WORK TO COMPLETE:
Restate exactly the lines below, from the one containing "Instruction: Click Sunday 5:30 PM Open Mat" through the final line, and leave out the pictures.
================
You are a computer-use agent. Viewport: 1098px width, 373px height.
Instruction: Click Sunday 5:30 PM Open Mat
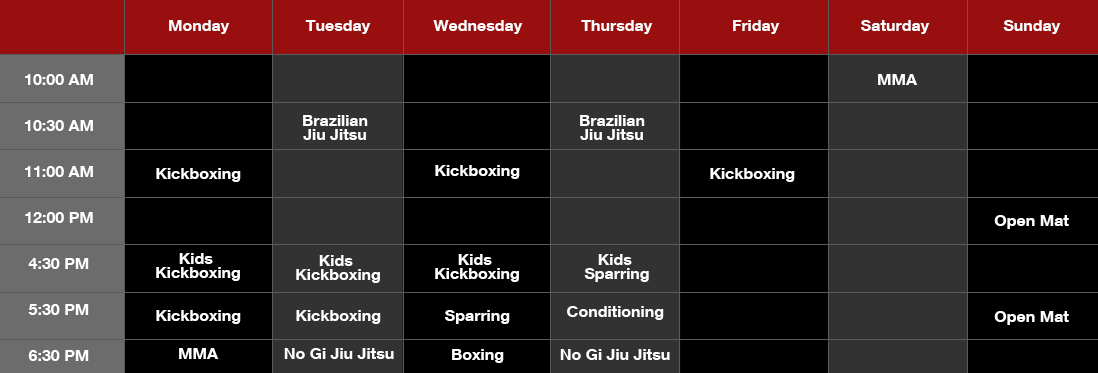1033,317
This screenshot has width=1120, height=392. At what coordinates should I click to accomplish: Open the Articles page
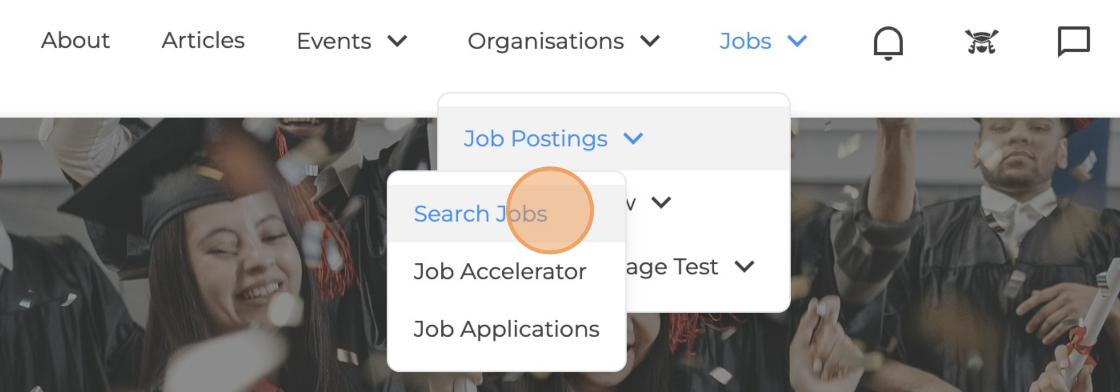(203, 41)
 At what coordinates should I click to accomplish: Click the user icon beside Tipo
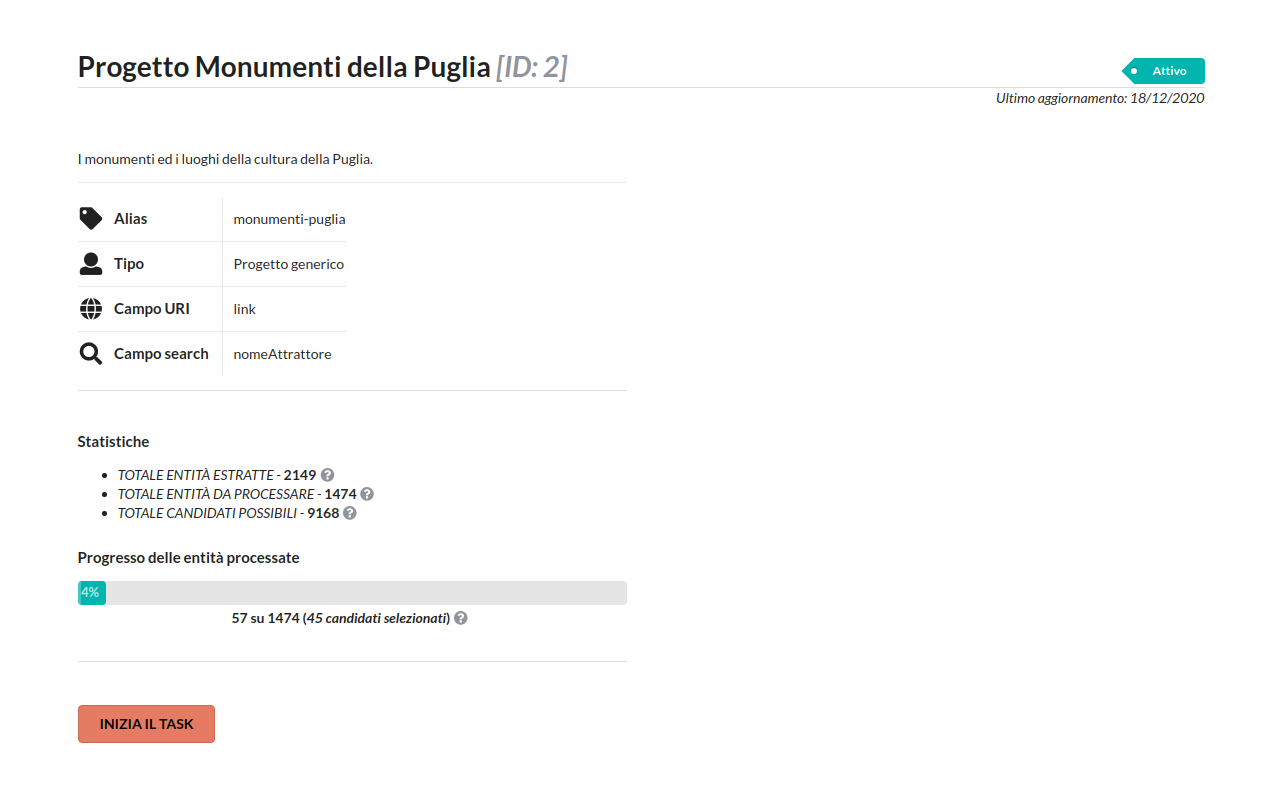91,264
================
RESPONSE:
Instruction: Click Sunday 5:30 PM Open Mat
1033,317
This screenshot has width=1120, height=392. At what coordinates should I click to accomplish: Open the Articles page
(203, 41)
 At what coordinates should I click to accomplish: Click the user icon beside Tipo
91,264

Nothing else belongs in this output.